Rien qu'en 2017, le Credit Suisse et l'UBS ont financé des émissions de 93,9 millions de tonnes d'équivalents CO2, soit le double de ce que la Suisse produit en un an. (Image symbolique : unsplash)

Dans quelle mesure les grandes banques sont-elles impliquées dans les émissions de gaz à effet de serre ? Selon Greenpeace Suisse, le Credit Suisse et l'UBS sont fortement impliqués dans les affaires avec des entreprises actives dans le domaine des combustibles fossiles. Comme Greenpeace Suisse l'a déjà montré en 2018, les deux grandes banques ont mis à disposition entre 2015 et 2017 un total de 12,3 milliards de dollars US pour 47 entreprises qui exploitent des combustibles fossiles particulièrement sales, dits extrêmes [1]. Il s'agit notamment du charbon, du pétrole extrait des sables bitumineux, de l'Arctique et de la mer profonde, ainsi que du gaz naturel liquéfié (GNL) [2].

Le Credit Suisse l'emporte

Greenpeace Suisse a fait calculer les émissions résultant de ces financements par ISS-Ethix de Zurich et les a fait évaluer par le fournisseur de données "right. based on science" de Francfort. Le rapport montre qu'en 2015, 2016 et 2017, les deux grandes banques ont financé un total de 182,9 millions de tonnes d'émissions de gaz à effet de serre avec les 12,3 milliards de dollars américains. Le Credit Suisse était responsable de plus de deux tiers de ces émissions.

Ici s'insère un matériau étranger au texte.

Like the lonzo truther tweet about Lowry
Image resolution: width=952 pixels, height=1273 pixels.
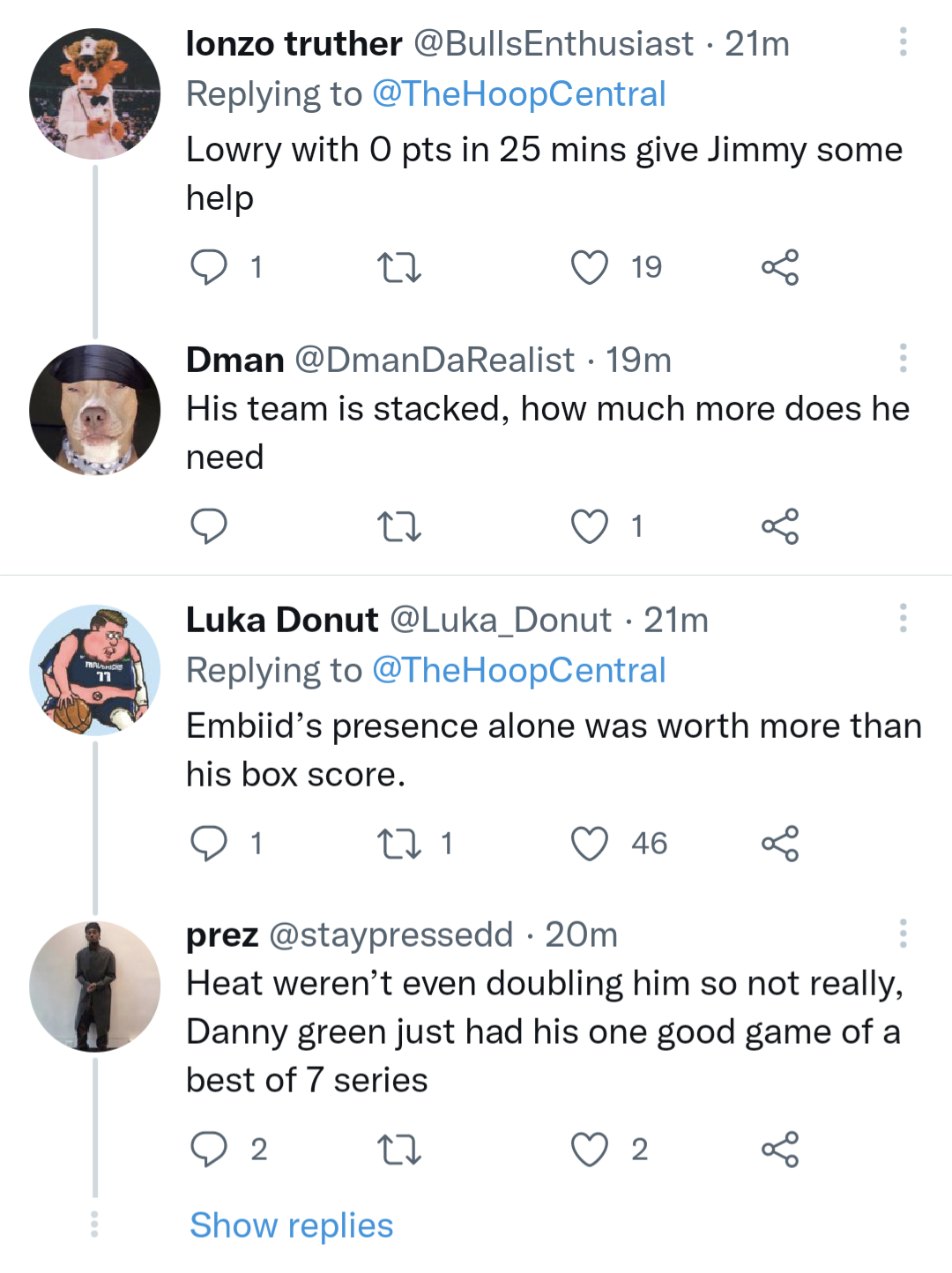click(x=590, y=267)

Le Credit Suisse a triplé ses émissions financées entre 2015 et 2017, principalement grâce à un soutien accru au charbon. Chez UBS, on a constaté une baisse constante des émissions financées.

Versus Accord sur le climat

Au cours de la période considérée, 2017 a été particulièrement néfaste pour le climat : deux ans après l'adoption de l'Accord de Paris sur le climat, les deux grandes banques ont financé 93,9 millions de tonnes d'émissions de gaz à effet de serre via les 47 entreprises étudiées. Cela représente environ le double des émissions produites par la Suisse sur son territoire en une année [3]. Avec 82,6 millions de tonnes, le Credit Suisse est de loin le principal contributeur à cette activité nuisible au climat.

Il convient de noter que l'empreinte écologique des deux banques entre 2015 et 2017 aura été bien plus élevée que celle indiquée dans le présent rapport. En effet, celui-ci ne prend en compte que l'impact climatique des financements de 47 entreprises dans le domaine des énergies fossiles extrêmes. Il faut donc s'attendre à un nombre élevé d'émissions financées non déclarées.

Onze des entreprises analysées, financées par le Credit Suisse et l'UBS, sont connues pour être actives dans le lobbying climatosceptique visant à empêcher ou à édulcorer les lois sur le climat. Parmi elles, on trouve par exemple Duke Energy, BP, American Electric Power ou RWE.

Risques pour les entreprises

En se finançant, les banques ne nuisent pas seulement à la stabilité climatique, elles s'exposent également à des risques élevés. Pour le rapport, 34 entreprises sur 47 ont été analysées afin de déterminer dans quelle mesure elles sont exposées à des risques physiques liés au climat - par exemple des événements météorologiques extrêmes tels que de fortes précipitations, des tempêtes et des vagues de chaleur - et à quel horizon ces risques se concrétisent.

Il apparaît notamment que le Credit Suisse, par rapport à l'UBS, met nettement plus de moyens à disposition des entreprises qui sont exposées à court terme (période de trois ans) à des risques élevés liés au climat. "Si les risques physiques - et aussi réglementaires - liés au climat se concrétisent, les banques risquent de devoir amortir des parties importantes du financement.

C'est pourquoi de plus en plus d'investisseurs et de banques considèrent le changement climatique comme un risque financier et pas seulement comme un risque de réputation", explique Katya Nikitenko, experte financière chez Greenpeace Suisse.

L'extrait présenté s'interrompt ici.